We incorporate by reference into this prospectus and the registration statement of which it is a part the following documents, including any amendments to such filings:

 

   

our Annual Report on Form 20-F for the fiscal year ended June 30, 2022, filed with the SEC on October 31, 2022;

 

   

our Report on Form 6-K furnished with the SEC on February 27, 2023, (excluding the information set forth in “Auditor’s Independence Declaration” on page 10 and the “Independent Auditor’s Review Report to the Members” on pages 29 and 30 of Exhibit 99.1), that contains our report for the six months ended on December 31, 2022;

 

   

the description of our ordinary shares that is contained in Item 10 “Additional Information” in our registration statement on form 20-F filed with the SEC on February 13, 2012, as amended;

 

   

any annual report on Form 20-F filed with the SEC after the date of this prospectus; and

 

   

any other report on Form 6-K submitted to the SEC after the date of this prospectus and prior to the termination of this offering of securities, but only to the extent that the report expressly states that we incorporate such report by reference into this prospectus.

We have not authorized anyone else to provide you with additional or different information to the information included in and incorporated by reference to this prospectus and any prospectus supplement. You should rely only on the information provided by and incorporated by reference to this prospectus and any prospectus supplement.

Upon written or oral request, we shall provide without charge to each person to whom a copy of this prospectus is delivered a copy of any or all of the documents that are incorporated by reference to this prospectus but not delivered with this prospectus, including exhibits which are specifically incorporated by reference into such documents. You may request a copy of these filings by contacting us at Immutep Limited, Level 33, Australia Square, 264 George Street, Sydney, NSW 2000, Australia; telephone +61 2 8315 7003.

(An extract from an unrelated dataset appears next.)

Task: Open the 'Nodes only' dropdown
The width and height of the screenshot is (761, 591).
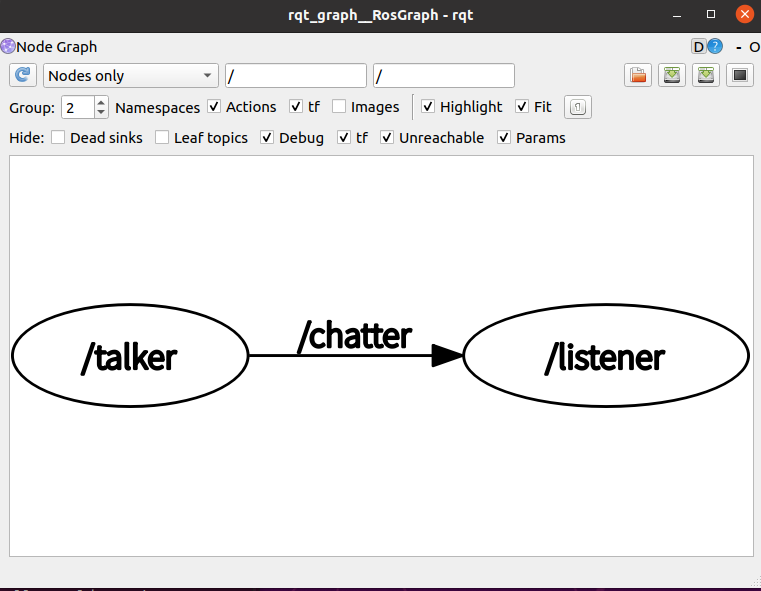Action: 131,76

WHERE YOU CAN FIND MORE INFORMATION

We are subject to periodic reporting and other informational requirements of the Exchange Act as applicable to foreign private issuers. We also have a registration statement on Form F-3 filed with the SEC, including relevant exhibits, under the Securities Act with respect to the securities that may offered by this prospectus. This prospectus, which constitutes a part of the registration statement, does not contain all of the information set forth in the registration statement or the exhibits. As this prospectus does not contain all of the information contained in the registration statement, you should read the registration statement and its exhibits and the documents incorporated by reference for further information with respect to us and our securities. All information we file with the SEC is available through the SEC’s Electronic Data Gathering, Analysis and Retrieval system, which may be accessed through the SEC’s website at www.sec.gov.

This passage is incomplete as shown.